Le défi de demain sera de comprendre encore plus précisément le consommateur. Aujourd’hui, ce dernier passe d’un canal de distribution à un autre. Il peut très bien aller chez un hard discounter qui propose des produits de plus en plus acceptables et se rendre dans une épicerie fine afin d’y dénicher une moutarde bien particulière ou un jus de fruits spécifique.
Dans la même logique, il peut se restaurer en 15 minutes dans un snacking et faire une très belle pause culinaire à la table d’Alexandre Gauthier à la Grenouillère. Le consommateur est de plus en plus insaisissable mais heureusement de plus en plus curieux. Nous allons donc devoir comprendre et décrypter ce qu’il attend d’un produit et d’une marque en nous interrogeant sur les fondamentaux.
Nos consommateurs attendent-ils des produits encore plus « propres » avec le bio ou un autre label et une garantie forte sur la « propreté » des matières première ? Sont-ils prêts à se déplacer pour découvrir un produit qui n’est pas accessible à tout le monde ?

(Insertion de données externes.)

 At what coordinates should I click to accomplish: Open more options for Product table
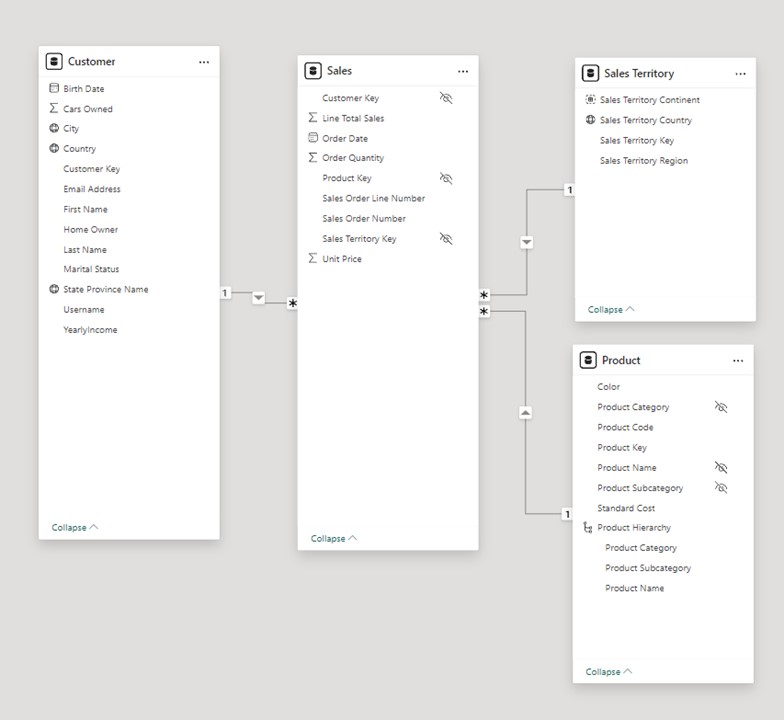coord(738,361)
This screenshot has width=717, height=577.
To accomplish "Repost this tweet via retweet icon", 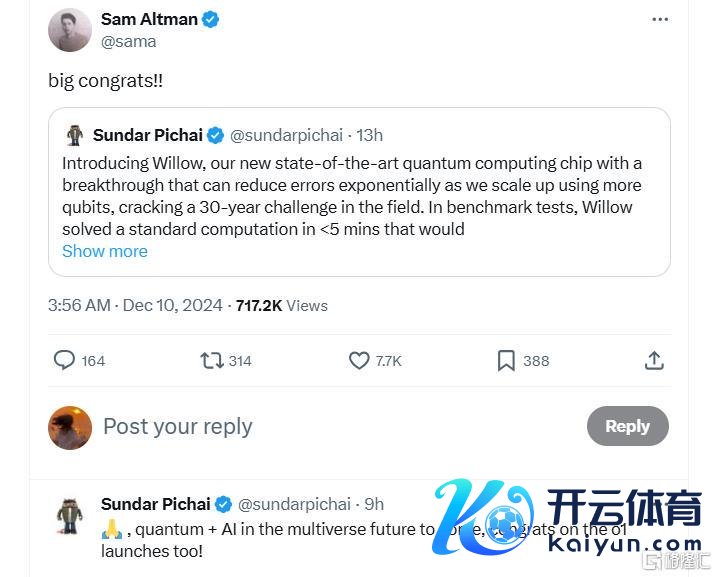I will click(x=212, y=360).
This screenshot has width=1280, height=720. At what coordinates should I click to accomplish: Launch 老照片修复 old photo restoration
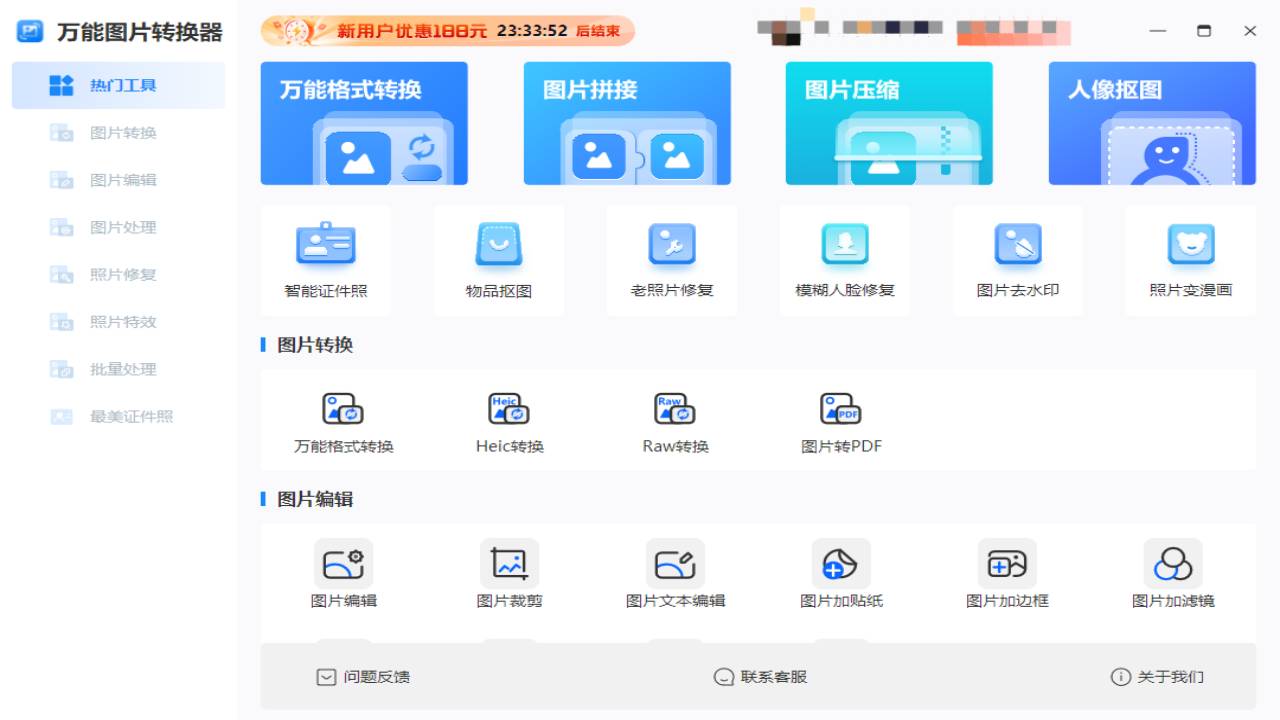(672, 258)
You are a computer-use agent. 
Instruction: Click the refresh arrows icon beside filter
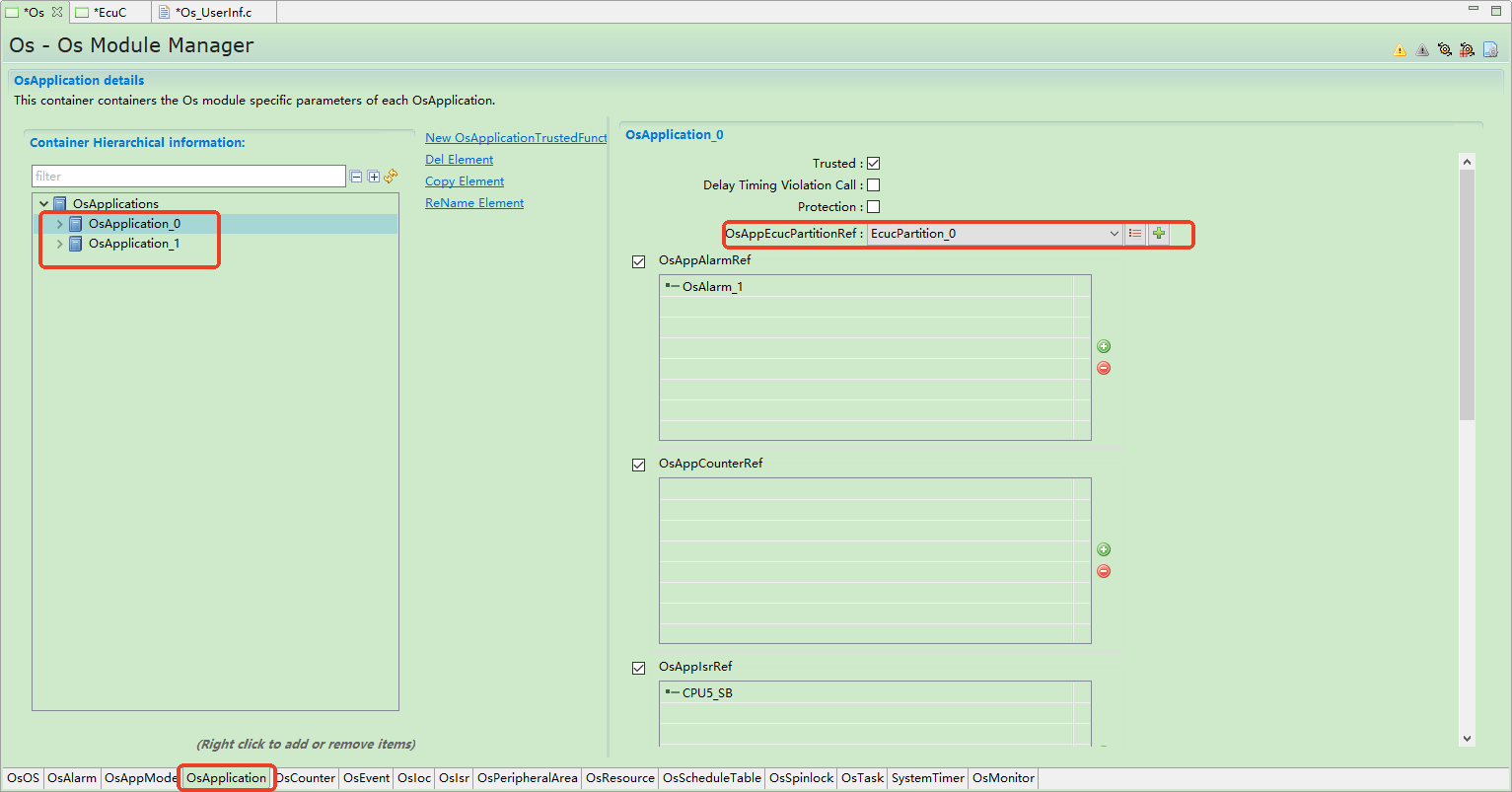point(392,177)
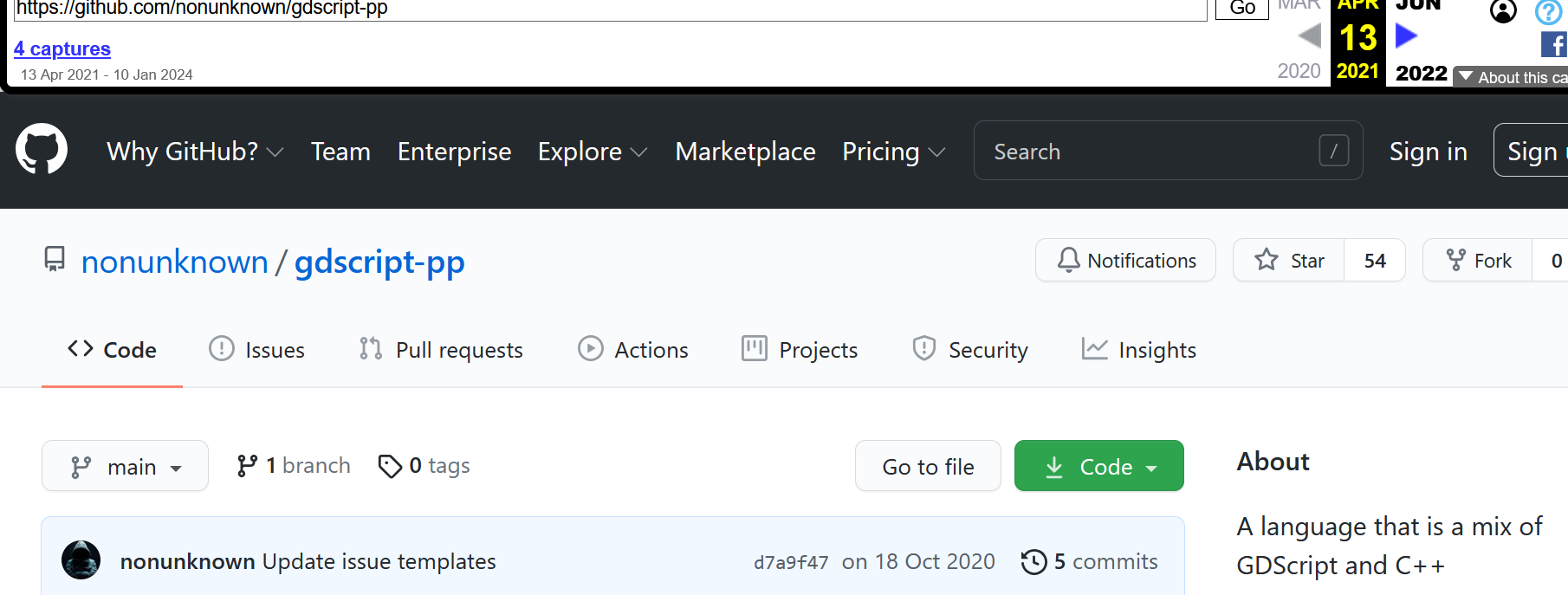Open the Insights tab

click(1139, 350)
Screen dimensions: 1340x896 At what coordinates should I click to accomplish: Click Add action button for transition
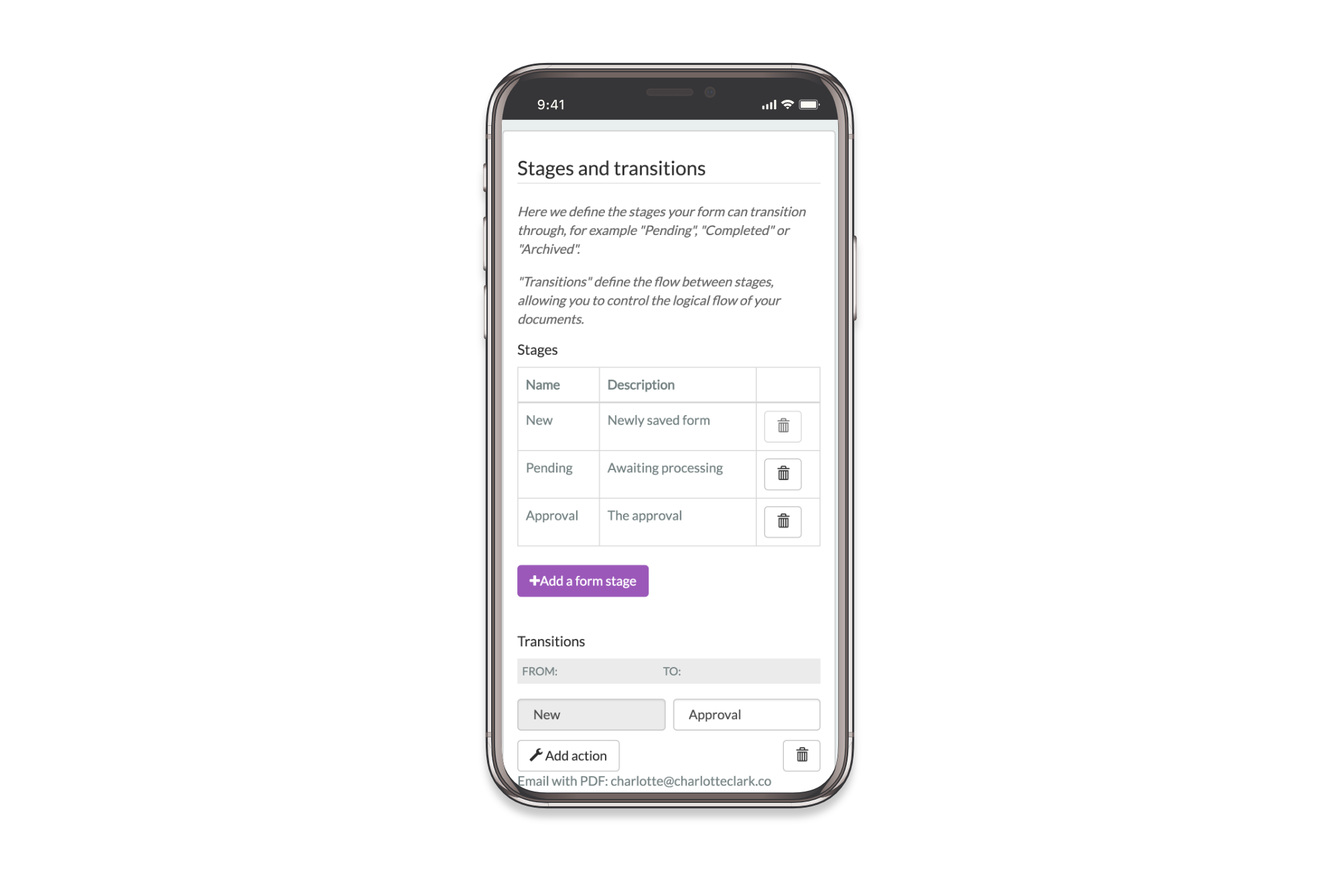click(566, 755)
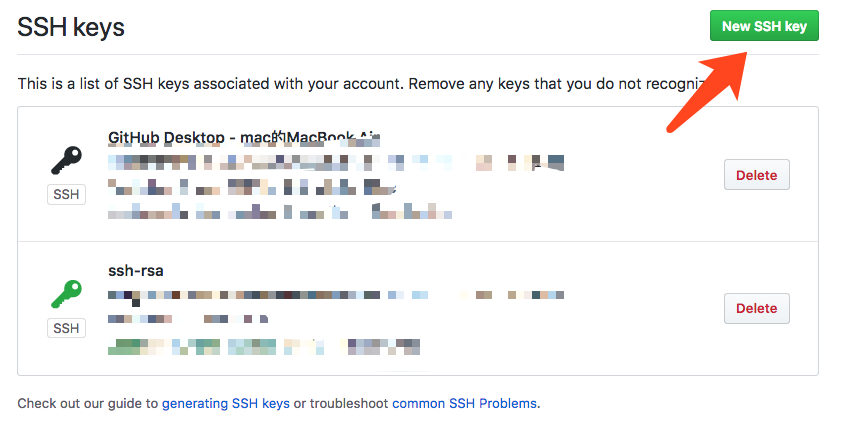Click the last blurred line of GitHub Desktop key
The height and width of the screenshot is (438, 856).
(280, 211)
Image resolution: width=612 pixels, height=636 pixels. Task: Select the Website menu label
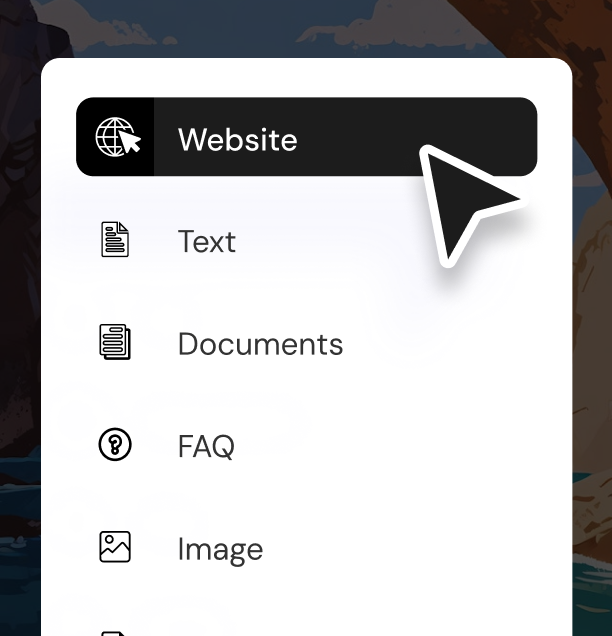[238, 140]
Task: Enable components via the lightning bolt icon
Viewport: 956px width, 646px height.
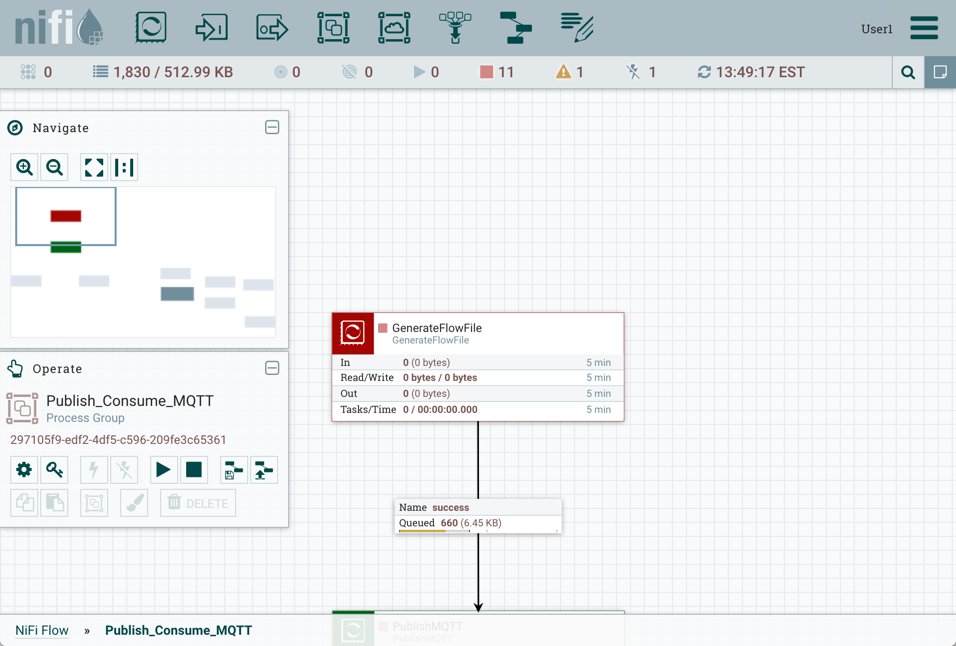Action: tap(91, 470)
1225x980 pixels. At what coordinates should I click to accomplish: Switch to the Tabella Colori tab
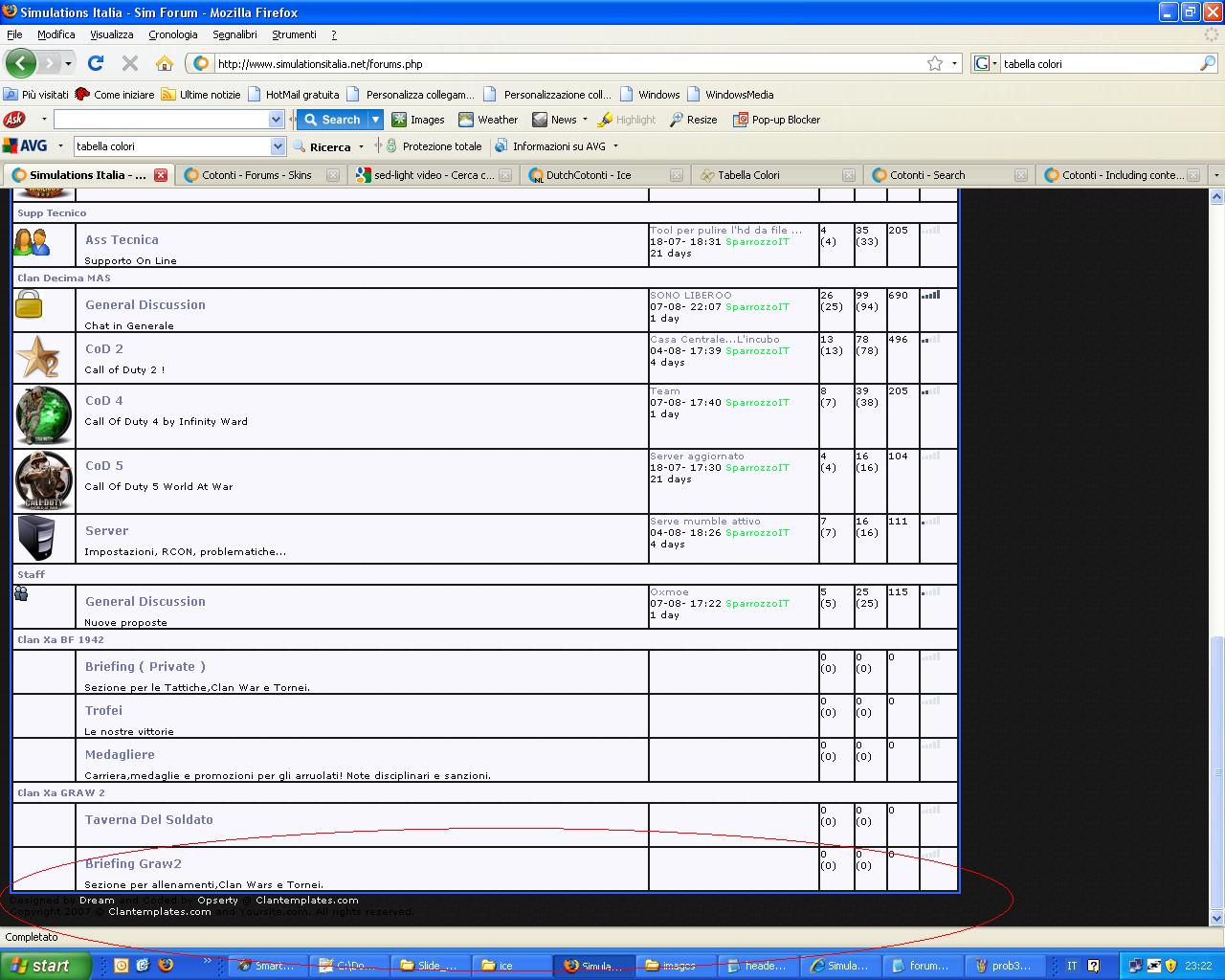(748, 175)
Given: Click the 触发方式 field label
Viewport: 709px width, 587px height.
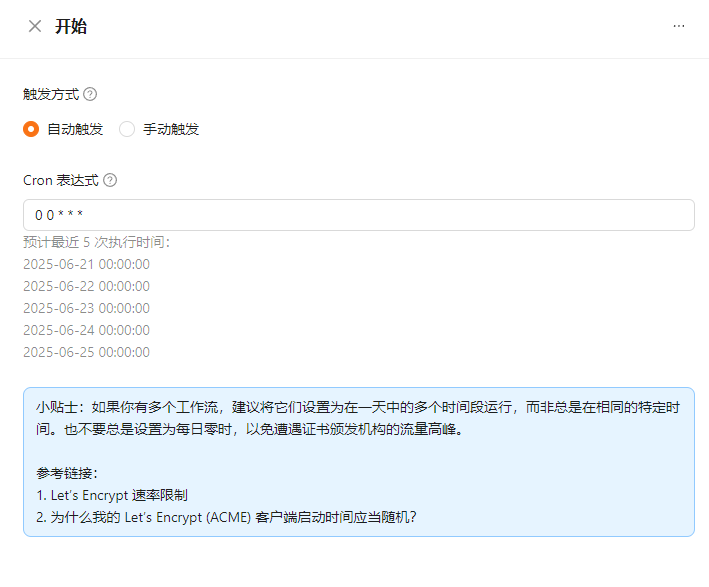Looking at the screenshot, I should pyautogui.click(x=50, y=95).
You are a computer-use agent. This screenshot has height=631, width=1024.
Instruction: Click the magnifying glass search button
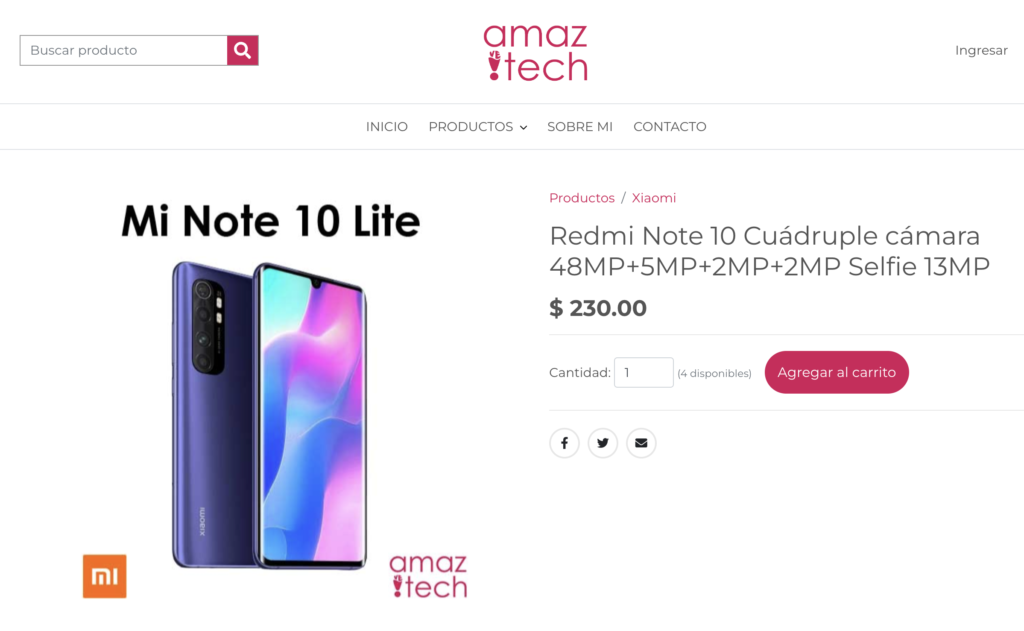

Le troisième défi consistera à réfléchir et à raisonner chaque sujet dans l’entreprise de façon globale, nous devons intégrer systématiquement cette réflexion vis-à-vis de la nature dans chaque décision (du produit d’entretien aux impératifs donnés à nos producteurs en matière de pesticide) et nous réapproprier cette démarche éco responsable.